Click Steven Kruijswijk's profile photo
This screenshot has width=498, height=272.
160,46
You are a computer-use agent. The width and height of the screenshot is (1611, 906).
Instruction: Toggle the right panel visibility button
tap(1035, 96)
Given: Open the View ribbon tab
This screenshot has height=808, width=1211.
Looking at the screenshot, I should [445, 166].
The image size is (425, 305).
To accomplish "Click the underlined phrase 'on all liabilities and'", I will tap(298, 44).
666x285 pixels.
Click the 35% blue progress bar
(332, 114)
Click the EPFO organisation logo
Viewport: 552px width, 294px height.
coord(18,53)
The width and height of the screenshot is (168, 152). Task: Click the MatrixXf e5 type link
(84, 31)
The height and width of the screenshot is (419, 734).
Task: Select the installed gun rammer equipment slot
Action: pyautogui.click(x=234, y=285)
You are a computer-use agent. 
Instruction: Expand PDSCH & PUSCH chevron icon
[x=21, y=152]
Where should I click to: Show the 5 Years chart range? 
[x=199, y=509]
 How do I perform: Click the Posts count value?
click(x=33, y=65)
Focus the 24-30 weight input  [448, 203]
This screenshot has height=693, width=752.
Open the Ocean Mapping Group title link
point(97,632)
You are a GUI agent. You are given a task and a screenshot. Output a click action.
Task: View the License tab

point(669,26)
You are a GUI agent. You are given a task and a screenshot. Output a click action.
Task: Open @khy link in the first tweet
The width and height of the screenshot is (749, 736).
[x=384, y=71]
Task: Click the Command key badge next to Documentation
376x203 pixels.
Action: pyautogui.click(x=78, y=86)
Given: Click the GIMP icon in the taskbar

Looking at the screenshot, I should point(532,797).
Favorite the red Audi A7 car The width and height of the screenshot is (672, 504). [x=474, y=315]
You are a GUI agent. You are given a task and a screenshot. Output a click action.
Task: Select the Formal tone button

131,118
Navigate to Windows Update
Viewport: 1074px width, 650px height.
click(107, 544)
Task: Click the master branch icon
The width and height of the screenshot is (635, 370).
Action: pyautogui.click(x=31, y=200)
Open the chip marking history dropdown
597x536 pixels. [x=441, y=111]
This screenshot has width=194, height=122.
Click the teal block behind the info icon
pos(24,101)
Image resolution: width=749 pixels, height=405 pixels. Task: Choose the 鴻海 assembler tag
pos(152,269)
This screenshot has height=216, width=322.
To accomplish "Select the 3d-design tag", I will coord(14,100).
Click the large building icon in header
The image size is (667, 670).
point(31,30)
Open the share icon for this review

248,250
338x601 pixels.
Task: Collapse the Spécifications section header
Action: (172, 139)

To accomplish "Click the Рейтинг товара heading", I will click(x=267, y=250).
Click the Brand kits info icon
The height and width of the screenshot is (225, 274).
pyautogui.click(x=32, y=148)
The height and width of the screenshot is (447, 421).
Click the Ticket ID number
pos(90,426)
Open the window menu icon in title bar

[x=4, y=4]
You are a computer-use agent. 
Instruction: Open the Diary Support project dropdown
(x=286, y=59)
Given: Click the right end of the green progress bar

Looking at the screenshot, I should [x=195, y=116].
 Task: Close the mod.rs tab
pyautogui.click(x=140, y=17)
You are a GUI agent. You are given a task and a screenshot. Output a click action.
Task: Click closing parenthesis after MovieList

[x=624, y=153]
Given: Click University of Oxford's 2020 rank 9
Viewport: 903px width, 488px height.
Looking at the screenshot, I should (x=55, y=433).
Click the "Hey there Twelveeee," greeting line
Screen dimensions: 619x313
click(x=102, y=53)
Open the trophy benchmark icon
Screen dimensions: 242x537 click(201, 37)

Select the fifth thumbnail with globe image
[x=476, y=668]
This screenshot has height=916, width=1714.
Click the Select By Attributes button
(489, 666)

■ ■ ■ ■ ■ ■ ■

The request » Can you write out every one of the entries above line for line, without changing anything?

Solved problem »
Click Steven Kruijswijk's profile photo
This screenshot has width=498, height=272.
160,46
You are a computer-use agent. The width and height of the screenshot is (1611, 906).
Instruction: Toggle the right panel visibility button
tap(1035, 96)
Given: Open the View ribbon tab
This screenshot has height=808, width=1211.
Looking at the screenshot, I should [445, 166].
The image size is (425, 305).
To accomplish "Click the underlined phrase 'on all liabilities and'", I will tap(298, 44).
666x285 pixels.
Click the 35% blue progress bar
(332, 114)
Click the EPFO organisation logo
Viewport: 552px width, 294px height.
coord(18,53)
The width and height of the screenshot is (168, 152). Task: Click the MatrixXf e5 type link
(84, 31)
The height and width of the screenshot is (419, 734).
Task: Select the installed gun rammer equipment slot
Action: pyautogui.click(x=234, y=285)
You are a computer-use agent. 
Instruction: Expand PDSCH & PUSCH chevron icon
[x=21, y=152]
Where should I click to: Show the 5 Years chart range? 
[x=199, y=509]
 How do I perform: Click the Posts count value?
click(x=33, y=65)
Focus the 24-30 weight input  [448, 203]
This screenshot has height=693, width=752.
Open the Ocean Mapping Group title link
point(97,632)
You are a GUI agent. You are given a task and a screenshot. Output a click action.
Task: View the License tab

point(669,26)
You are a GUI agent. You are given a task and a screenshot. Output a click action.
Task: Open @khy link in the first tweet
The width and height of the screenshot is (749, 736).
[x=384, y=71]
Task: Click the Command key badge next to Documentation
376x203 pixels.
Action: pyautogui.click(x=78, y=86)
Given: Click the GIMP icon in the taskbar

Looking at the screenshot, I should point(532,797).
Favorite the red Audi A7 car The width and height of the screenshot is (672, 504). [x=474, y=315]
You are a GUI agent. You are given a task and a screenshot. Output a click action.
Task: Select the Formal tone button

131,118
Navigate to Windows Update
Viewport: 1074px width, 650px height.
click(107, 544)
Task: Click the master branch icon
The width and height of the screenshot is (635, 370).
Action: pyautogui.click(x=31, y=200)
Open the chip marking history dropdown
597x536 pixels. [x=441, y=111]
This screenshot has width=194, height=122.
Click the teal block behind the info icon
pos(24,101)
Image resolution: width=749 pixels, height=405 pixels. Task: Choose the 鴻海 assembler tag
pos(152,269)
This screenshot has height=216, width=322.
To accomplish "Select the 3d-design tag", I will coord(14,100).
Click the large building icon in header
The image size is (667, 670).
point(31,30)
Open the share icon for this review

248,250
338x601 pixels.
Task: Collapse the Spécifications section header
Action: (172, 139)

To accomplish "Click the Рейтинг товара heading", I will click(x=267, y=250).
Click the Brand kits info icon
The height and width of the screenshot is (225, 274).
pyautogui.click(x=32, y=148)
The height and width of the screenshot is (447, 421).
Click the Ticket ID number
pos(90,426)
Open the window menu icon in title bar

[x=4, y=4]
You are a computer-use agent. 
Instruction: Open the Diary Support project dropdown
(x=286, y=59)
Given: Click the right end of the green progress bar

Looking at the screenshot, I should [x=195, y=116].
 Task: Close the mod.rs tab
pyautogui.click(x=140, y=17)
You are a GUI agent. You are given a task and a screenshot. Output a click action.
Task: Click closing parenthesis after MovieList

[x=624, y=153]
Given: Click University of Oxford's 2020 rank 9
Viewport: 903px width, 488px height.
Looking at the screenshot, I should (x=55, y=433).
Click the "Hey there Twelveeee," greeting line
Screen dimensions: 619x313
click(x=102, y=53)
Open the trophy benchmark icon
Screen dimensions: 242x537 click(201, 37)

Select the fifth thumbnail with globe image
[x=476, y=668]
This screenshot has height=916, width=1714.
Click the Select By Attributes button
(489, 666)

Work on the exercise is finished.